The cold changes your skin. It becomes tight and protective. Caulking cracks on fascia in the mile-high altitude air in November, peeling off your 4/3 mil. wetsuit in the parking lot after a mid December surf session. Frosty air or salt water, your skin retracts from the cold. At first it feels good and fresh, even clean, like wiping oily skin with an alcohol swab. But after some more exposure, it wants to keep tightening, shrinking, and soon it has no choice but to split. Like a piece of leather or a new wineskin, it shrivels a bit, and while most of your body won't notice, it's your hands that pay tribute to the cold. There's a dullness that lingers and rises from the finger bones, and the skin begins to crack and split, leaving tiny fissures that sting and pulse in rhythm with your heart. It's the cold season, the time for gloves and Utter cream and hoodies. Because the cold wants to get past your skin and your bones, all the way to your soul.

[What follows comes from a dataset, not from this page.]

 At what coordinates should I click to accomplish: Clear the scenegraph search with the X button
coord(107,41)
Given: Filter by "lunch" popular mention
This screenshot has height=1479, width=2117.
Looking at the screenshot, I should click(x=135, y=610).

I wonder how many people really believe they have as soul, because when you talk about the soul, people nod their heads, consenting to the existential truth that they are more than just a complicated mass of intricate matter. When you talk about your soul being alive, energized, tired, or lost, it's the head-nod, the acknowledgement that, yeah, I've got a soul, and it probably has a reason for being here, but let's stay tangible, even practical, O.K.? It's almost embarrassing talking about the inner life. It's soft, flighty, poetic, weak. And this spills into the idea of rest. For many, rest happens later in life, but today is the time for pushing and driving. It's living with the idea that time is short and scarce, and the harder I work, the more time I might have to do the things I really want. And the weeks and years evaporate in the cloud of pushing and driving, because this kind of time (the Greeks called it chronos) is a slave-master who devours stranger, friend, and kin (think of the Greek god Chronos who gorges his own child). But there's another kind of time, the kairos kind, which is time filled with purpose and potential and possibility. And our souls long for this.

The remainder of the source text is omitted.